──────── Task material
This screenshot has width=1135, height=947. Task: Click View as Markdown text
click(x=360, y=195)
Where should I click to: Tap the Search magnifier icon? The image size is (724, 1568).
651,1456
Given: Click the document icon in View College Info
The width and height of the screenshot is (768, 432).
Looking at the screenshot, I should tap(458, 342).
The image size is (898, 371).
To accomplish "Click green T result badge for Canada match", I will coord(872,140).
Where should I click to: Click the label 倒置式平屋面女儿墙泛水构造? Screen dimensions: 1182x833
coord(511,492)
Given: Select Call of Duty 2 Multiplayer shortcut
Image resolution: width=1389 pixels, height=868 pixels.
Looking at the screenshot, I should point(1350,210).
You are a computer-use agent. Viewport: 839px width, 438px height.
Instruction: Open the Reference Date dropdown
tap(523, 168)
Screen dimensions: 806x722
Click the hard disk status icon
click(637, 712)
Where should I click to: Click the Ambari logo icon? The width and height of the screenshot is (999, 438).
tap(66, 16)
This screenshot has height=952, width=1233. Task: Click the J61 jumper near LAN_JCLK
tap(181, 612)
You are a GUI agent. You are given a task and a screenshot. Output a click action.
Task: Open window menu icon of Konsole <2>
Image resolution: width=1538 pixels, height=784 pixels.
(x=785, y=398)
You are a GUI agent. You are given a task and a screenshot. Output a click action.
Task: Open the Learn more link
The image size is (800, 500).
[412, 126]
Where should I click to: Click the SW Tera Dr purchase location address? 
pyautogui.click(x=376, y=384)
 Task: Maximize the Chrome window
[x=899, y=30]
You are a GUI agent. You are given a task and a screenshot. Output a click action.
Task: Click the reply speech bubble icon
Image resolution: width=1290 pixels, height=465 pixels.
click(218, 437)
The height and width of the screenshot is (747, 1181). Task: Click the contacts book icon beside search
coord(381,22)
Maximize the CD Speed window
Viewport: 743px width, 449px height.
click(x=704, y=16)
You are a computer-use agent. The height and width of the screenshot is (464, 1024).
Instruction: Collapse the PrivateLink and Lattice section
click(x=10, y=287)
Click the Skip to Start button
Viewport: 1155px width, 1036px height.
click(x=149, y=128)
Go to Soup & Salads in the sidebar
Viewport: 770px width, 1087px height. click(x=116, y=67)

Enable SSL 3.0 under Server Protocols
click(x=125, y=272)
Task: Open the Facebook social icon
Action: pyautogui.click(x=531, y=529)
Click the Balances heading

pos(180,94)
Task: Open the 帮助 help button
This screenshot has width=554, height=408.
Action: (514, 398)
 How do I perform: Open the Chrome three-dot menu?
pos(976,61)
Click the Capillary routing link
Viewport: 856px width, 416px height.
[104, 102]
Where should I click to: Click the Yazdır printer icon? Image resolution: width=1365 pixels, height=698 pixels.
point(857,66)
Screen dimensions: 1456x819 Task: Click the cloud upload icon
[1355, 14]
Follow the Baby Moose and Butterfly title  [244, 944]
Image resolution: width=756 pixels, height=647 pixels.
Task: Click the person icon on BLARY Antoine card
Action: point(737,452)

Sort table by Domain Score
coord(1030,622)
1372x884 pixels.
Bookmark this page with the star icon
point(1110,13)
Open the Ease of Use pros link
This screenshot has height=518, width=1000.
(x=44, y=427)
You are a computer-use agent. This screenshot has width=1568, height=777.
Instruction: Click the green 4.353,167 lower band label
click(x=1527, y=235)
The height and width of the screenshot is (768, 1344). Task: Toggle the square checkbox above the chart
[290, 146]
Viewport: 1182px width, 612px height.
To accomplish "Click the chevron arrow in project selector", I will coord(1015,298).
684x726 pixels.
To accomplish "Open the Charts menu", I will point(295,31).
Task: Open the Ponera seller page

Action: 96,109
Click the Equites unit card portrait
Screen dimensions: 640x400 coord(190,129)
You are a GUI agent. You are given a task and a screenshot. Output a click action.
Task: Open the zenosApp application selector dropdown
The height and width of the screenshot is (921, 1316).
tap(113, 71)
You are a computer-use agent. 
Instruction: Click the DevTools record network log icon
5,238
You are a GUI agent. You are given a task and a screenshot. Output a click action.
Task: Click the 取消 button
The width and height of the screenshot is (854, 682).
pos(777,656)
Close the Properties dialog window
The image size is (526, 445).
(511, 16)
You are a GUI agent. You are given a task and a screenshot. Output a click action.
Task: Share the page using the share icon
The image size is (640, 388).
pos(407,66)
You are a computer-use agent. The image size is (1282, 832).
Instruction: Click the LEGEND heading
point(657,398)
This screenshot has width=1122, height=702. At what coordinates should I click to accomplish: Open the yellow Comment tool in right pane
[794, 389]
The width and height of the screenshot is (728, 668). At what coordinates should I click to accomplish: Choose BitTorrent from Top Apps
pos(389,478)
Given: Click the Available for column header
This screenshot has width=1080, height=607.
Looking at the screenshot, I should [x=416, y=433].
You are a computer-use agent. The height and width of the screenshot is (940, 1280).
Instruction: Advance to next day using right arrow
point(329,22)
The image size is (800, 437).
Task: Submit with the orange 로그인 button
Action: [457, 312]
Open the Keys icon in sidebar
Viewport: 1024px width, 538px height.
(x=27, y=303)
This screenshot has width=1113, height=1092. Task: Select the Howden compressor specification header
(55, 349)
────────────────
_Work item_. Word for word, set down all of the records above.

_Response below_.
This screenshot has width=1135, height=947. Task: Click View as Markdown text
click(x=360, y=195)
Where should I click to: Tap the Search magnifier icon? The image size is (724, 1568).
651,1456
Given: Click the document icon in View College Info
The width and height of the screenshot is (768, 432).
Looking at the screenshot, I should tap(458, 342).
The image size is (898, 371).
To accomplish "Click green T result badge for Canada match", I will coord(872,140).
Where should I click to: Click the label 倒置式平屋面女儿墙泛水构造? Screen dimensions: 1182x833
coord(511,492)
Given: Select Call of Duty 2 Multiplayer shortcut
Image resolution: width=1389 pixels, height=868 pixels.
Looking at the screenshot, I should point(1350,210).
You are a computer-use agent. Viewport: 839px width, 438px height.
Instruction: Open the Reference Date dropdown
tap(523, 168)
Screen dimensions: 806x722
Click the hard disk status icon
click(637, 712)
Where should I click to: Click the Ambari logo icon? The width and height of the screenshot is (999, 438).
tap(66, 16)
This screenshot has height=952, width=1233. Task: Click the J61 jumper near LAN_JCLK
tap(181, 612)
You are a GUI agent. You are given a task and a screenshot. Output a click action.
Task: Open window menu icon of Konsole <2>
Image resolution: width=1538 pixels, height=784 pixels.
(x=785, y=398)
You are a GUI agent. You are given a task and a screenshot. Output a click action.
Task: Open the Learn more link
The image size is (800, 500).
[412, 126]
Where should I click to: Click the SW Tera Dr purchase location address? 
pyautogui.click(x=376, y=384)
 Task: Maximize the Chrome window
[x=899, y=30]
You are a GUI agent. You are given a task and a screenshot. Output a click action.
Task: Click the reply speech bubble icon
Image resolution: width=1290 pixels, height=465 pixels.
click(218, 437)
The height and width of the screenshot is (747, 1181). Task: Click the contacts book icon beside search
coord(381,22)
Maximize the CD Speed window
Viewport: 743px width, 449px height.
click(x=704, y=16)
You are a computer-use agent. The height and width of the screenshot is (464, 1024).
Instruction: Collapse the PrivateLink and Lattice section
click(x=10, y=287)
Click the Skip to Start button
Viewport: 1155px width, 1036px height.
click(x=149, y=128)
Go to Soup & Salads in the sidebar
Viewport: 770px width, 1087px height. click(x=116, y=67)

Enable SSL 3.0 under Server Protocols
click(x=125, y=272)
Task: Open the Facebook social icon
Action: pyautogui.click(x=531, y=529)
Click the Balances heading

pos(180,94)
Task: Open the 帮助 help button
This screenshot has width=554, height=408.
Action: (514, 398)
 How do I perform: Open the Chrome three-dot menu?
pos(976,61)
Click the Capillary routing link
Viewport: 856px width, 416px height.
[104, 102]
Where should I click to: Click the Yazdır printer icon? Image resolution: width=1365 pixels, height=698 pixels.
point(857,66)
Screen dimensions: 1456x819 Task: Click the cloud upload icon
[1355, 14]
Follow the Baby Moose and Butterfly title  [244, 944]
Image resolution: width=756 pixels, height=647 pixels.
Task: Click the person icon on BLARY Antoine card
Action: point(737,452)

Sort table by Domain Score
coord(1030,622)
1372x884 pixels.
Bookmark this page with the star icon
point(1110,13)
Open the Ease of Use pros link
This screenshot has height=518, width=1000.
(x=44, y=427)
You are a computer-use agent. This screenshot has width=1568, height=777.
Instruction: Click the green 4.353,167 lower band label
click(x=1527, y=235)
The height and width of the screenshot is (768, 1344). Task: Toggle the square checkbox above the chart
[290, 146]
Viewport: 1182px width, 612px height.
To accomplish "Click the chevron arrow in project selector", I will coord(1015,298).
684x726 pixels.
To accomplish "Open the Charts menu", I will point(295,31).
Task: Open the Ponera seller page

Action: 96,109
Click the Equites unit card portrait
Screen dimensions: 640x400 coord(190,129)
You are a GUI agent. You are given a task and a screenshot. Output a click action.
Task: Open the zenosApp application selector dropdown
The height and width of the screenshot is (921, 1316).
tap(113, 71)
You are a computer-use agent. 
Instruction: Click the DevTools record network log icon
5,238
You are a GUI agent. You are given a task and a screenshot. Output a click action.
Task: Click the 取消 button
The width and height of the screenshot is (854, 682).
pos(777,656)
Close the Properties dialog window
The image size is (526, 445).
(511, 16)
You are a GUI agent. You are given a task and a screenshot. Output a click action.
Task: Share the page using the share icon
The image size is (640, 388).
pos(407,66)
You are a computer-use agent. The image size is (1282, 832).
Instruction: Click the LEGEND heading
point(657,398)
This screenshot has width=1122, height=702. At what coordinates should I click to accomplish: Open the yellow Comment tool in right pane
[794, 389]
The width and height of the screenshot is (728, 668). At what coordinates should I click to accomplish: Choose BitTorrent from Top Apps
pos(389,478)
Given: Click the Available for column header
This screenshot has width=1080, height=607.
Looking at the screenshot, I should [x=416, y=433].
You are a computer-use agent. The height and width of the screenshot is (940, 1280).
Instruction: Advance to next day using right arrow
point(329,22)
The image size is (800, 437).
Task: Submit with the orange 로그인 button
Action: [457, 312]
Open the Keys icon in sidebar
Viewport: 1024px width, 538px height.
(x=27, y=303)
This screenshot has width=1113, height=1092. Task: Select the Howden compressor specification header
(55, 349)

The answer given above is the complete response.